When writing data into the dCache, and possibly later on into an HSM, checksums may be calculated at different points within this chain.
The client calculates the checksum before or while the
data is sent to the dCache. The checksum value,
depending on when it has been calculated, may sent
together with the open request to the door and stored
into pnfs
before the data transfer begins or it may be
sent with the close operation after the data has been
transferred.
The dCap
protocol providing both methods, but the
dCap
clients use the latter by default.
The FTP
protocol does not provide a mechanism to send
a checksum. Nevertheless, some FTP
clients can
(mis-)use the “site
”
command to send the checksum prior to the actual data
transfer.
While data is coming in, the server data mover may calculate the checksum on the fly.
After all the file data has been received by the dCache server and the file has been fully written to disk, the server may calculate the checksum, based on the disk file.

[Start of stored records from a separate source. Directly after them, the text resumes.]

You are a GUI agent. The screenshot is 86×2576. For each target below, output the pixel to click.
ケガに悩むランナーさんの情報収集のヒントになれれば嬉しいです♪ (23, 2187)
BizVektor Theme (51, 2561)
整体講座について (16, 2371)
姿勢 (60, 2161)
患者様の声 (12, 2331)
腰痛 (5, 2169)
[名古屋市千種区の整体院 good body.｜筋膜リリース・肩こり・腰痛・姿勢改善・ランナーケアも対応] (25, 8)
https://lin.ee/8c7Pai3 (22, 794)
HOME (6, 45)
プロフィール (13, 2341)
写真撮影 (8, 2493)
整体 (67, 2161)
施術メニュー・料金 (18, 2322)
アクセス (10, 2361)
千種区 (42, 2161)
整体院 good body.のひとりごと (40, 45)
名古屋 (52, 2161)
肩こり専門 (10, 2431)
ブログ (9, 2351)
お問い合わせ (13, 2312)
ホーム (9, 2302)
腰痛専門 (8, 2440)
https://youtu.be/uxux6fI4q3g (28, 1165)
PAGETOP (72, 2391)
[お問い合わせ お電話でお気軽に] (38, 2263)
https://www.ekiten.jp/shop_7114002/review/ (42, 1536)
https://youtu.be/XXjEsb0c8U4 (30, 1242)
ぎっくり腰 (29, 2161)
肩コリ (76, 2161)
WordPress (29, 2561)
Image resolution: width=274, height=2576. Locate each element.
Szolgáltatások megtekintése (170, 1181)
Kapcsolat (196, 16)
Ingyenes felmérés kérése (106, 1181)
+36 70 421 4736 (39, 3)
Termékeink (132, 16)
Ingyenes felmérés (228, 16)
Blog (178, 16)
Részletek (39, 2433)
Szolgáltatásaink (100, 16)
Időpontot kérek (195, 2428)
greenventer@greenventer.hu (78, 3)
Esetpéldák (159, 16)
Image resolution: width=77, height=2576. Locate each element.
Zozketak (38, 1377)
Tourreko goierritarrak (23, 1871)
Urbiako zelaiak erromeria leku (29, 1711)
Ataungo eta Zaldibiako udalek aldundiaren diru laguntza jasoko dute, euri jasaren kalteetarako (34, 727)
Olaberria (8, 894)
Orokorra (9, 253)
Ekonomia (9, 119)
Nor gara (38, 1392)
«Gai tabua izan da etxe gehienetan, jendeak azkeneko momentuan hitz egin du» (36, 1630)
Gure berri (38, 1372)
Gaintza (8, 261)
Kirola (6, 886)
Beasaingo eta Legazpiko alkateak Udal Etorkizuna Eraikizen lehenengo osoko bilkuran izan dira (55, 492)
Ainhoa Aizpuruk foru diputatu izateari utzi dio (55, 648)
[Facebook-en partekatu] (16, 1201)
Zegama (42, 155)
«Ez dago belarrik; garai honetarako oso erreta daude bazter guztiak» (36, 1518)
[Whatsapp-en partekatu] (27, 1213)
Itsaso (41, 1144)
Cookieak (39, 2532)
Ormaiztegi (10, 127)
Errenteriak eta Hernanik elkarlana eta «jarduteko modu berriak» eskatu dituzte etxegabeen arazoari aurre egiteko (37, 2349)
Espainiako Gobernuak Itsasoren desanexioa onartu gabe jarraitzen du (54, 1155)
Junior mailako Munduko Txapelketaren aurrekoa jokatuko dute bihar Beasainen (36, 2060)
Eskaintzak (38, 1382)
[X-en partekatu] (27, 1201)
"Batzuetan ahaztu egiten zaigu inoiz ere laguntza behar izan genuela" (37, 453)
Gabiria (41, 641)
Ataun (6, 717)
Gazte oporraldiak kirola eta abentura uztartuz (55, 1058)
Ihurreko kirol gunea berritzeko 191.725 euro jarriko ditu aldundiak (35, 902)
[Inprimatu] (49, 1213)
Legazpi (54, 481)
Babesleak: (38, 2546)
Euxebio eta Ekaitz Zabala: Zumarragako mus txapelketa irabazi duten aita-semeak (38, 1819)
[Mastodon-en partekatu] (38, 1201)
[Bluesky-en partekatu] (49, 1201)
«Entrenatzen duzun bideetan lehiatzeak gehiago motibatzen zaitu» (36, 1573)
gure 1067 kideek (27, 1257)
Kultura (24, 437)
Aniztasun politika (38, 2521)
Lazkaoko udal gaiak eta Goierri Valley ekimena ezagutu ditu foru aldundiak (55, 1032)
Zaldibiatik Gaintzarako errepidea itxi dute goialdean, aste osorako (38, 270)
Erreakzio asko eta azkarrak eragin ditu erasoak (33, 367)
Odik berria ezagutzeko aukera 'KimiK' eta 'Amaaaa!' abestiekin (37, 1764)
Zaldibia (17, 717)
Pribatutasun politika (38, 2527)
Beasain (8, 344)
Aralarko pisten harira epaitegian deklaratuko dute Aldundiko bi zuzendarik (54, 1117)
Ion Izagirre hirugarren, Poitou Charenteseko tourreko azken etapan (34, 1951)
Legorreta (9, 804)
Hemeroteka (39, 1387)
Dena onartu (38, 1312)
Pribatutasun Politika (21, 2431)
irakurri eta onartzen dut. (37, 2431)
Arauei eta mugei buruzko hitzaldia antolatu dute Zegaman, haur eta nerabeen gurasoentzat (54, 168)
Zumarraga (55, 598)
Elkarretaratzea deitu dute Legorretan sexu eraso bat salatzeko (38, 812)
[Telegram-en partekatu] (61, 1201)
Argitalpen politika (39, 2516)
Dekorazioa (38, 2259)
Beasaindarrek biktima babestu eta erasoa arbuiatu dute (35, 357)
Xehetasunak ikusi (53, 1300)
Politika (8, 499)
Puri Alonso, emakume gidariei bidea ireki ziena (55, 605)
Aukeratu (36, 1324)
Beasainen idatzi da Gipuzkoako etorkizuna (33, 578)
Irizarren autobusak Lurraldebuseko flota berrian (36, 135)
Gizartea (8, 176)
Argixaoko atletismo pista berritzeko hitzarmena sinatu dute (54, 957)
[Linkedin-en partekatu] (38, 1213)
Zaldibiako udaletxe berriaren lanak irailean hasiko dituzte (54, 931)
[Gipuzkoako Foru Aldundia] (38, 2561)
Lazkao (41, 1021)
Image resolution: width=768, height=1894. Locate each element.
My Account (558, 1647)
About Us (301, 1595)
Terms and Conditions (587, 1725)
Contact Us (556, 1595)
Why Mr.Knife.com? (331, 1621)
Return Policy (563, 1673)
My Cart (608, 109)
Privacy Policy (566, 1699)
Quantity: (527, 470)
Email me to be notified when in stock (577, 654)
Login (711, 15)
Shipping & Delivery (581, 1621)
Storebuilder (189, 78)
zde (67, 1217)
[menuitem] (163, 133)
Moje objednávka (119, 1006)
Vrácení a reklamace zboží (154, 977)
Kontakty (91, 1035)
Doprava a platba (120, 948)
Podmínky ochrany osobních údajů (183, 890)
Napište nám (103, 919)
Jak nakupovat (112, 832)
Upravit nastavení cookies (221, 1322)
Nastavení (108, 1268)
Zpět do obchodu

The graph below sketches the different schemes for dCap
and
FTP
with and without client checksum calculation:
Table 20.1. Checksum calculation flow
Step | FTP (w/o initial CRC) | FTP (with initial CRC) | dCap |
---|---|---|---|
1 | Create Entry | ||
2 | Store Client CRC in pnfs | ||
3 | Server calculates transfer CRC | ||
4 | Get Client CRC from pnfs | Get Client CRC from mover | |
5 | Compare Client and Server CRC | ||
6 | Store transfer CRC in pnfs | Store client CRC in pnfs | |
7 | Server calculates disk file CRC |
As far as the server data mover is concerned, only the
Client Checksum and the
Transfer Checksum are of interrest. While
the client checksum is just delivered to the server mover as
part of the protocol (e.g. close operation for dCap
), the
transfer checksum has to be calcalated by the server mover on
the fly. In order to communicate the different checksums to
the embedding pool, the server mover has to implement the
ChecksumMover interface in addition to
the MoverProtocol Interface. A mover, not
implementing the MoverProtocol is assumed
not to handle checksums at all. The Disk File
Checksum is calculated independedly of the mover
within the pool itself.
public interface ChecksumMover { public void setDigest( Checksum transferChecksum ) ; public Checksum getClientChecksum() ; public Checksum getTransferChecksum() ; }
The pool will or will not call the setDigest method to advise the mover which checksum algorithm to use. If setDigest is not called, the mover is not assumed to calculate the Transfer Checksum.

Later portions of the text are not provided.